Distance of anastomotic dehiscence from anal verge influences subsequent management because of the different probability of free intraperitoneal leak and subsequent generalized peritonitis. Extraperitoneal leaks (e.g., after anterior resection of rectum) often lead to extraperitoneal abscess, such as presacral collections that allow more likely a nonoperative management.

Three main endoscopic options in the management of anastomotic dehiscence are nowadays available:

Synthesis and suturing devices allow a closure by first intention of the anastomotic defect. Many synthesis and suturing techniques have been described among which clipping is most frequently used. Different clipping devices have been described. Two-pronged endoclips (e.g., Quickclip II, Olympus, Tokyo, Japan, or Resolution Clip, Boston Scientific, MA, USA) with a maximum opening distance of 11 mm are marketed (Fig. 14.1a). TriClip is characterized instead by a third equidistant prong and an opening distance of 12 mm, theoretically owing to the possibility to grasp a larger and a wider amount of tissue (Fig. 14.1b).

A literature review by Trecca et al. [27] on endoscopic repair of colonic perforation using synthesis devices showed a success rate from 60 to 100 % for nonoperative management of small perforations, in the absence of signs of generalized peritonitis (Table 14.2). This review highlighted the importance of early diagnosis of perforation in order to achieve therapeutic success. Some cases require two or three separate sessions for closure, early diagnosed leaks usually healing within 1 week of clip application, whereas chronic fistulas often require 2- or 3-week-long multiple session treatments.

Many case series report feasibility of endoscopic treatment by using clipping devices in closing anastomotic leakage in esophagogastric surgery [28, 29] and esophago-mediastinal fistula [30, 31]. These two reviews show that endoscopic treatment of small perforations or fistula due to anastomotic leaks with metallic clips can be used safely in selected patients and, alone or in combination with the conservative treatment, may achieve high percentage of leakage closure owing to a reduction of morbidity and mortality if compared with upfront surgical management.

OTSC (over the scope clip ) is a clip of new conception.

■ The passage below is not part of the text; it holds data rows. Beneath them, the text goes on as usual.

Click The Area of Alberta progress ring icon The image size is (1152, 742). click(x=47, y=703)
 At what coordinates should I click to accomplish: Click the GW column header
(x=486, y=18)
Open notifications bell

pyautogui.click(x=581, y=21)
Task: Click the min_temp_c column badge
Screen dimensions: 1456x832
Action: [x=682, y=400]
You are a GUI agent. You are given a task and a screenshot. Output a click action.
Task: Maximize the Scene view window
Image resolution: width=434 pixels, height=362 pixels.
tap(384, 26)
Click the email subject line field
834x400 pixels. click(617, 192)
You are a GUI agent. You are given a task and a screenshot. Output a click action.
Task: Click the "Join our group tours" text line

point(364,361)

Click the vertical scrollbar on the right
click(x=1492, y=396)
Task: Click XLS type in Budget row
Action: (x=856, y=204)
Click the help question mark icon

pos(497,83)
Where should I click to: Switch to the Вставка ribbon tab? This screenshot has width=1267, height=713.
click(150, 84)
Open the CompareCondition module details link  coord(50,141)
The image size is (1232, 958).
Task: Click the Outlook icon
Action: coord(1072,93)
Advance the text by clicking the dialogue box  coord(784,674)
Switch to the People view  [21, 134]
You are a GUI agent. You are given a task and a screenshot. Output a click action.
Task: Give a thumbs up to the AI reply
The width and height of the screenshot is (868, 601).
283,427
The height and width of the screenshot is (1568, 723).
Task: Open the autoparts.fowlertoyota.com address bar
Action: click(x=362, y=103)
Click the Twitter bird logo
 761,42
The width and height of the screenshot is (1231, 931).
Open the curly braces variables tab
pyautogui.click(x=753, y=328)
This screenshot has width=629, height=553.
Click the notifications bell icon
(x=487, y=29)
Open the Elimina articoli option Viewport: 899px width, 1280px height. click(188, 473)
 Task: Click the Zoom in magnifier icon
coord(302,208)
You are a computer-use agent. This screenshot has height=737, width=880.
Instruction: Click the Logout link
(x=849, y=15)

It consists of a nitinol clip, with a shape similar to a bear trap, attached to an applicator, and applied around a cap mounted on the tip of the endoscope. After placing the tip of the scope in front of a visceral defect, orifice margins are retracted with a grasper into the cap and the clip released (Fig. 14.2). Nitinol is a metal alloy with shape memory, so if it is needed to remove the clip, frozen water irrigation allows OTSC to reduce strength so that it can be easily pulled out using an endoscopic forceps [32].

OTSC is nowadays available in different sizes between 11 and 14 mm in diameter. In all cases this device has a wider diameter compared to other kind of endoclips, and the possibility to retract tissue inside the branches allows to close defect up to 20 mm of diameter and larger.

First clinical series on OTSC were published in 2007 by Kirschniak including also bleeding lesions [33]. In a later report from the same group, eight cases of gastrointestinal fistula and 11 cases of perforation were reported. Primary success rate of 100 % was reported with 26 % of recurrence [34].

Our personal series of OTSC includes 21 cases, of which 17 consist of anastomotic leaks following colorectal surgery. Overall primary success rate was 94.1 % (16/17) with a recurrence rate of 18.8 % (2/16). Surgical intervention with stoma creation was necessary in 2/17 cases (11 %). One of the two recurrences was successfully treated by a second OTSC application (Table 14.3).